Go through the material and return every line that contains the string "computer".

DATASET CONTENT:
━━━━━━━━━━━━━━━━━━━━━━━━━━━━━━

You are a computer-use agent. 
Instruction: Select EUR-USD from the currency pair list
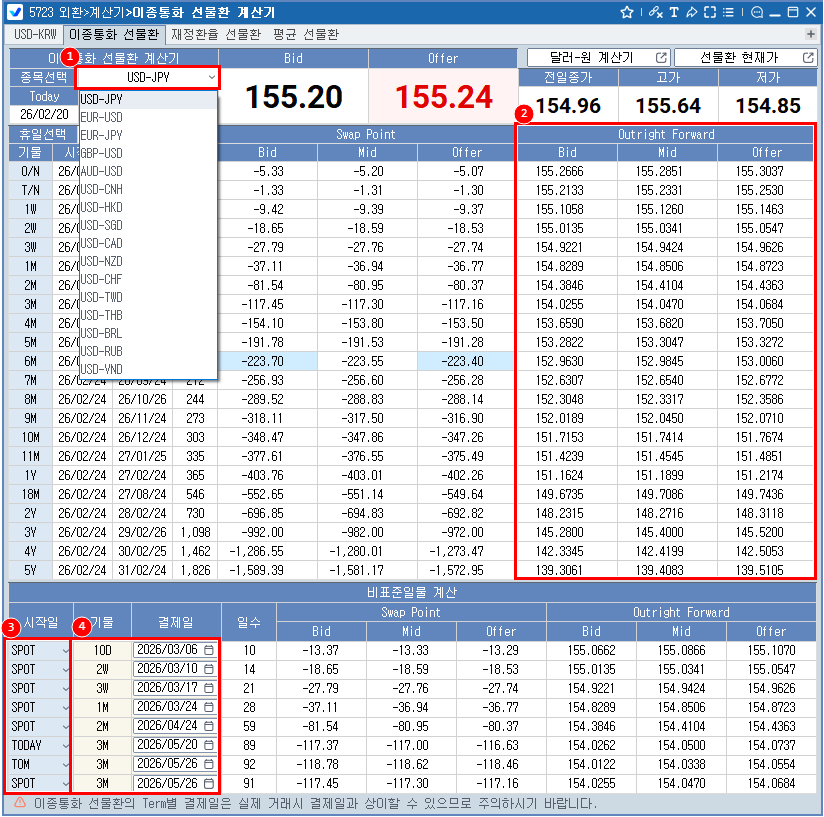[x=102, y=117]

━━━━━━━━━━━━━━━━━━━━━━━━━━━━━━

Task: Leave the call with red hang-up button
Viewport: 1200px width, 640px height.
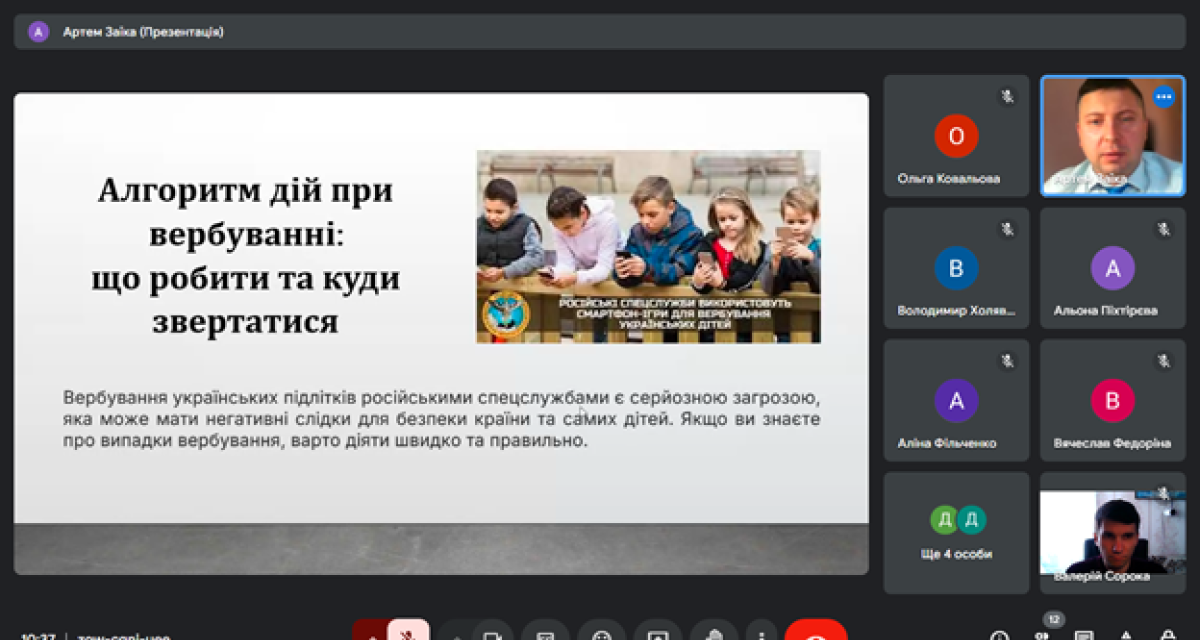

━━━━━━━━━━━━━━━━━━━━━━━━━━━━━━

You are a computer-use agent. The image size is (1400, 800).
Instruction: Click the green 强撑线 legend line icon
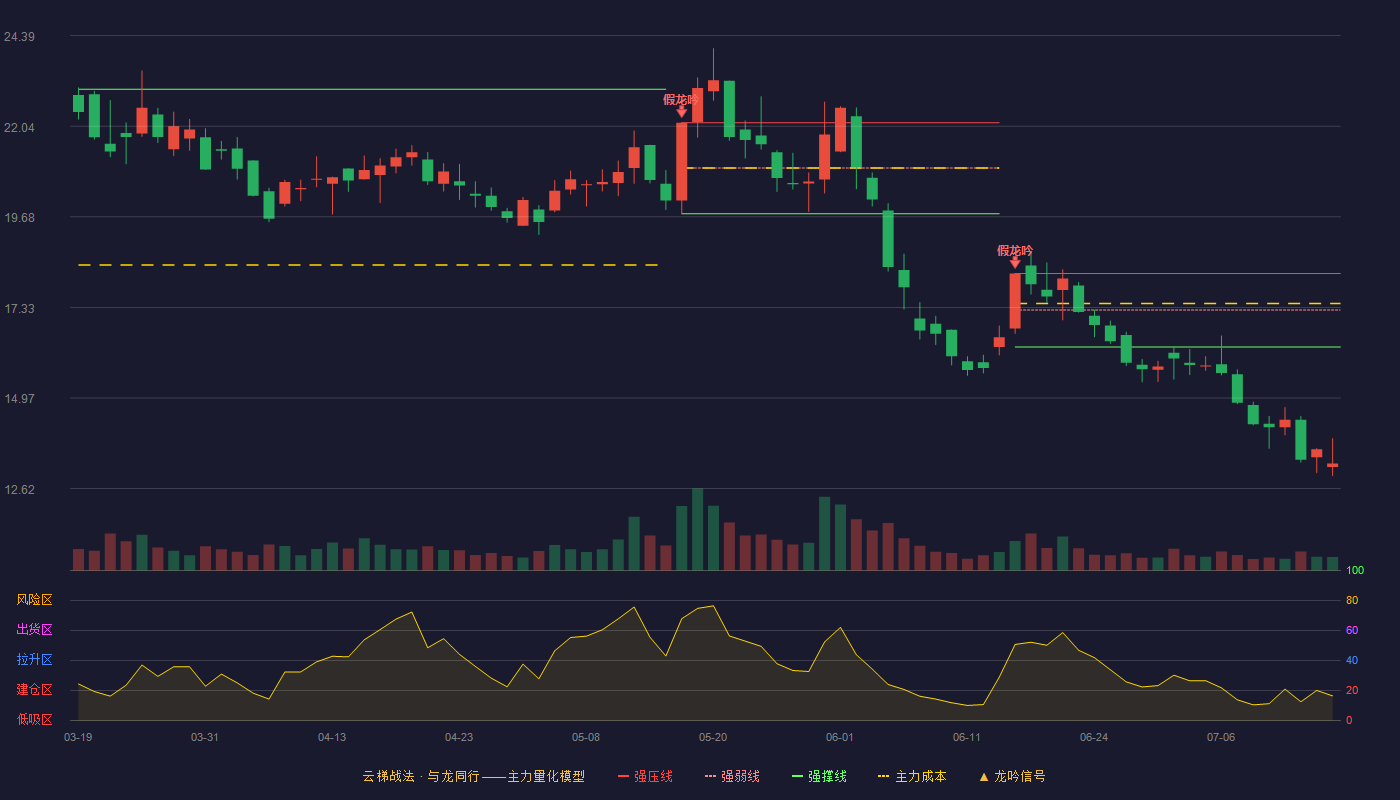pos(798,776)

━━━━━━━━━━━━━━━━━━━━━━━━━━━━━━

REPLY:
You are a computer-use agent. 
You are a computer-use agent. The image size is (1400, 800).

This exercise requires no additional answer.